Through the efforts of director Marieke Audsley, the piece - which is largely delivered as a pastiche homage direct to the audience - is a potted history of Beryl Burton, the high-achieving female cyclist from Yorkshire, who began life with various medical restrictions which should have severely curtailed any ideas of sport, nevermind the gruelling demands of road racing. The fact that the impediments served to spur-on The Yorkshire Housewife to achieve such a remarkable clutch of records (long before Britain introduced funding and became preeminent in cycling and dominated in Olympic time trials and pursuits), is frankly astonishing.
The players Mark Conway, Jessica Duffield, Annie Kirkman and Tom Lorcan maintain a loveable tongue-in-cheek delivery and a cracking pace throughout, supported by Ed Ullyart’s inventive and entertainingly thematic set.

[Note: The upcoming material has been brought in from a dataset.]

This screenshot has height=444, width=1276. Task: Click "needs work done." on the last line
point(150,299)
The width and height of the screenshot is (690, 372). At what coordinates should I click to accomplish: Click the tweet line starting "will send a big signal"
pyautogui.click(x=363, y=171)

For a nation which currently displays such saddening divisions and which is often accused of being entirely London-centric, this play serves as a welcome reminder of the sort of Yorkshire pride, grit and determination which has so often provided our writers with rich subject matter. Peake’s effort may not be on a par with Billy Elliot or Billy Liar, but it should be commended for shining a light on an extraordinary and gutsy woman, whose multiple records stood for years and who on one notable occasion, managed to trounce an entire field of male racers.